• **OBJECTIVE**: Reproduce the material below verbatim, from the line containing "The height and width of the screenshot is (690, 982)." through the line containing "Action: tap(178, 438)", including both of those lines.

• **DATA LINES**:
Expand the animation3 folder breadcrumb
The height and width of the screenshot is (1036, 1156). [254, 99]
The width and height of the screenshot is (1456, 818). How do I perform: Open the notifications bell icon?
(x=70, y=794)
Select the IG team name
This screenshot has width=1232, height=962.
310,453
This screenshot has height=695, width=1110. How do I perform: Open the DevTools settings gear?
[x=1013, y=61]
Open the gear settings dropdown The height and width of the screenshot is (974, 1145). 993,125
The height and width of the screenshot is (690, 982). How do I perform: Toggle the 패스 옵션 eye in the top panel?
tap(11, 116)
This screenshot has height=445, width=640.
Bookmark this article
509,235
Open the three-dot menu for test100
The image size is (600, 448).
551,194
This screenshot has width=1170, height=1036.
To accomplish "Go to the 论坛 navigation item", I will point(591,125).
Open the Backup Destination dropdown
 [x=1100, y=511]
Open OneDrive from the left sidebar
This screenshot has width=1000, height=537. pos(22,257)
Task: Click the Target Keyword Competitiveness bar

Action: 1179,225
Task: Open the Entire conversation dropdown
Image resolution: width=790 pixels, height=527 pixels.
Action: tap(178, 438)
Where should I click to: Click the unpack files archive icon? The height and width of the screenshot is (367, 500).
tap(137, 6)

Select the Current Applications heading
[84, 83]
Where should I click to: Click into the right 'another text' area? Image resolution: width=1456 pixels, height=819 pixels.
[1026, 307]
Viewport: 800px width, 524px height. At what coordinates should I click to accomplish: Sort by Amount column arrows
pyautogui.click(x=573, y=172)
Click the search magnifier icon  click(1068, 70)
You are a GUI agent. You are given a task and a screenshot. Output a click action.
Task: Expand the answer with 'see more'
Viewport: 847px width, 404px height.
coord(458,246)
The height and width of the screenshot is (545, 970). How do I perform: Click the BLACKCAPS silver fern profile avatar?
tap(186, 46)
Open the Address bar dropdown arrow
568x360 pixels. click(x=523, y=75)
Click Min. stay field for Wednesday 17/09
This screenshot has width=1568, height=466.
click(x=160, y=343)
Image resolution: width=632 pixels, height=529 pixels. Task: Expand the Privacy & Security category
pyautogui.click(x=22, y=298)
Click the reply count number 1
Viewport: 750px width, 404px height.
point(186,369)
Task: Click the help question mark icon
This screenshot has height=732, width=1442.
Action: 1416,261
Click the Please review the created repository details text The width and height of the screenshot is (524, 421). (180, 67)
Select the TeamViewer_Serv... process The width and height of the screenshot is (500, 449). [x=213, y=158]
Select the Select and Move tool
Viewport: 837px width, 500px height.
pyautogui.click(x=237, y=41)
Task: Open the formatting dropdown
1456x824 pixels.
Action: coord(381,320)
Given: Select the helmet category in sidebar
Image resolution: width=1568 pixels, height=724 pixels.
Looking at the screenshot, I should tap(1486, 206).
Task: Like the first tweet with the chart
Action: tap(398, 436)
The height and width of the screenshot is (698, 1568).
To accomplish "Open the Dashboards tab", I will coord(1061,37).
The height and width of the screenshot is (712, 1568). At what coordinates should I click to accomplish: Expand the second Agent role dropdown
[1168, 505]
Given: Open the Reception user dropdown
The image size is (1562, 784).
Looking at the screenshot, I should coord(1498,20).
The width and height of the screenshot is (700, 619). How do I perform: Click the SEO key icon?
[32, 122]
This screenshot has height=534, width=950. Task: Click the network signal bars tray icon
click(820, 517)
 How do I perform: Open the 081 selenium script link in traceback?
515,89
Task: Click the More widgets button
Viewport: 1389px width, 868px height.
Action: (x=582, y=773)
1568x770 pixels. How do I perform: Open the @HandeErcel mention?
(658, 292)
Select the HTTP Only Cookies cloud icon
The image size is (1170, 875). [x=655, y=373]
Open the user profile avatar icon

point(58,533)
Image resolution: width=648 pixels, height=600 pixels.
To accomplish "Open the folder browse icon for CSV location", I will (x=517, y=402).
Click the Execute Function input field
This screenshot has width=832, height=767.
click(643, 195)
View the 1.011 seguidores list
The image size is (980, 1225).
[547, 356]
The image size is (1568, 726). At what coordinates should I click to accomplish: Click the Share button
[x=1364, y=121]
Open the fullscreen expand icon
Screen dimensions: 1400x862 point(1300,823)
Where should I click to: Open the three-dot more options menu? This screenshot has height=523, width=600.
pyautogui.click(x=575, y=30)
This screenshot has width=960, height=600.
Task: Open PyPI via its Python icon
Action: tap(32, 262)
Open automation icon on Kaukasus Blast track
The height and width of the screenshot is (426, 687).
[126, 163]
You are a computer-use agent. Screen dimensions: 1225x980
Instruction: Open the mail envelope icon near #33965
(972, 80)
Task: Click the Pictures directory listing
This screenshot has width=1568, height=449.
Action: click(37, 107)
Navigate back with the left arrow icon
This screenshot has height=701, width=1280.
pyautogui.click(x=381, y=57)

• **SOLUTION FOR THIS PROBLEM**:
The height and width of the screenshot is (690, 982). How do I perform: Toggle the 패스 옵션 eye in the top panel?
tap(11, 116)
This screenshot has height=445, width=640.
Bookmark this article
509,235
Open the three-dot menu for test100
The image size is (600, 448).
551,194
This screenshot has width=1170, height=1036.
To accomplish "Go to the 论坛 navigation item", I will point(591,125).
Open the Backup Destination dropdown
 [x=1100, y=511]
Open OneDrive from the left sidebar
This screenshot has width=1000, height=537. pos(22,257)
Task: Click the Target Keyword Competitiveness bar

Action: 1179,225
Task: Open the Entire conversation dropdown
Image resolution: width=790 pixels, height=527 pixels.
Action: tap(178, 438)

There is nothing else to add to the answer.